# Beer-Recommendation System: Data Prep
Author: Ashli Dougherty 

# Overview

***

# Business Understanding 

***

# Data Understanding 

>There are two datasets being utilized for this project. 

### Tasting Profiles
The [first dataset](https://www.kaggle.com/datasets/stephenpolozoff/top-beer-information?select=beer_data_set.csv) contains data scraped from the website [BeerAdvocate.com](https://www.beeradvocate.com/).
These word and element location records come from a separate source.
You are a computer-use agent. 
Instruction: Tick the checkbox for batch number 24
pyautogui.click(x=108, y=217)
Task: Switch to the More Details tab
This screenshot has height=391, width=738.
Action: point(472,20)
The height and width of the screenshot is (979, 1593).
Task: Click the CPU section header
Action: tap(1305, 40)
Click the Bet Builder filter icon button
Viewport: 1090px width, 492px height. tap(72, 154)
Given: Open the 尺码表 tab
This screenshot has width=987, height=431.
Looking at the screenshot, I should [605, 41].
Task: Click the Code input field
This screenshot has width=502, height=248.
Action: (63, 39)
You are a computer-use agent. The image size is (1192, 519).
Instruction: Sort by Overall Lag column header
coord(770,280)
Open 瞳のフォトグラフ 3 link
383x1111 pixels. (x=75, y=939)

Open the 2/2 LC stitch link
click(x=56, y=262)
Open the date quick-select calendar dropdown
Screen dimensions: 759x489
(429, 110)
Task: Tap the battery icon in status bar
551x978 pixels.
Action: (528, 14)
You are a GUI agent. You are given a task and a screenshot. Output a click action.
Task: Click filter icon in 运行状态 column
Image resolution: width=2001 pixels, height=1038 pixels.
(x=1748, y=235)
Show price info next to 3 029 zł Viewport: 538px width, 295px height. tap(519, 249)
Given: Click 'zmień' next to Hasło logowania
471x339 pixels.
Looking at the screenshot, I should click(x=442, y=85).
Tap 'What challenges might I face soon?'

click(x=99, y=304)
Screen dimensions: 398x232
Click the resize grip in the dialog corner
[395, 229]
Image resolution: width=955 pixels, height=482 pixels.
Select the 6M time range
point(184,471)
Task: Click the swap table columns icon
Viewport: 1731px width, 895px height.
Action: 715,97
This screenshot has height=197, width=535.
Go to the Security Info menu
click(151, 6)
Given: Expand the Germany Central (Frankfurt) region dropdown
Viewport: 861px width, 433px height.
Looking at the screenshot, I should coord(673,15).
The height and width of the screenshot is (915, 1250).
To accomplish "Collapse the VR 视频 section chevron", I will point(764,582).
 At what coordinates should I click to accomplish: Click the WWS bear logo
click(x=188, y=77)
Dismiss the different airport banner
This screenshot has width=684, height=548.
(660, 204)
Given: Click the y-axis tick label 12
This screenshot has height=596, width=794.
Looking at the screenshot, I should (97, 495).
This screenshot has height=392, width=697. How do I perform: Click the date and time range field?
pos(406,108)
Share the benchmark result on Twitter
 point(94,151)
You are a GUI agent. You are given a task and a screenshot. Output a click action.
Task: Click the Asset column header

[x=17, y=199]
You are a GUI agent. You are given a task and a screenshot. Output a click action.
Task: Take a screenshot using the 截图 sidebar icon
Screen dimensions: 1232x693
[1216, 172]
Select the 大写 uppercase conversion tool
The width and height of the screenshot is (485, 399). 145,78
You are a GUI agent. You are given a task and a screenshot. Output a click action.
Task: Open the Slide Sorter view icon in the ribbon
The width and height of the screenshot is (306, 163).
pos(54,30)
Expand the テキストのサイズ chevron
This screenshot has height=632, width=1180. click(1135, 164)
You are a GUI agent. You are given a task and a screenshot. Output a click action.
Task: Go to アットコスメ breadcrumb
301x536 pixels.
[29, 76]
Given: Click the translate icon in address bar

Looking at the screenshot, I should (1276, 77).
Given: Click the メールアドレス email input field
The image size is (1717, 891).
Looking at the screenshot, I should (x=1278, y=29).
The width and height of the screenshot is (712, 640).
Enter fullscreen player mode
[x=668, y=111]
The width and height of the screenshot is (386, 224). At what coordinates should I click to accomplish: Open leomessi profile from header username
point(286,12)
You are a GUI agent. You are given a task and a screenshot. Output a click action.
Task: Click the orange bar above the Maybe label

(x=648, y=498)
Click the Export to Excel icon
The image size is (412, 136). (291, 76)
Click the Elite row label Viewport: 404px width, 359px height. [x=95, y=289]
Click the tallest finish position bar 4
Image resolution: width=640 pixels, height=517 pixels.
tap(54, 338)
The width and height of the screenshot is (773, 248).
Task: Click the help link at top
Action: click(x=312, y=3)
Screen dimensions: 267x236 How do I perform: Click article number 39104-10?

It is a CSV file that contains 5,558 beers in total across 112 styles. Other data represented in the table includes: the brewery the beer was produced, a description of the beer, and the overall rating of the beer. As there is no unique user review data, this dataset would be best for a content based recommendation system. 

### Beer Reviews 
The [second dataset](https://www.kaggle.com/datasets/rdoume/beerreviews) is also sourced from [BeerAdvocate.com](https://www.beeradvocate.com/). It is also a CSV file that contains approximately 1.6 million reviews of the reviews on the website. There are a total of 33,388 unique reviewers and 56,857 unique beers that have been reviewed. There are no descriptions of the beers, just names, brewery, style, and ratings on a scale of 1 - 5. Because this data set has both unique users and beer IDs it lends itself to be a collaborative filtering system.   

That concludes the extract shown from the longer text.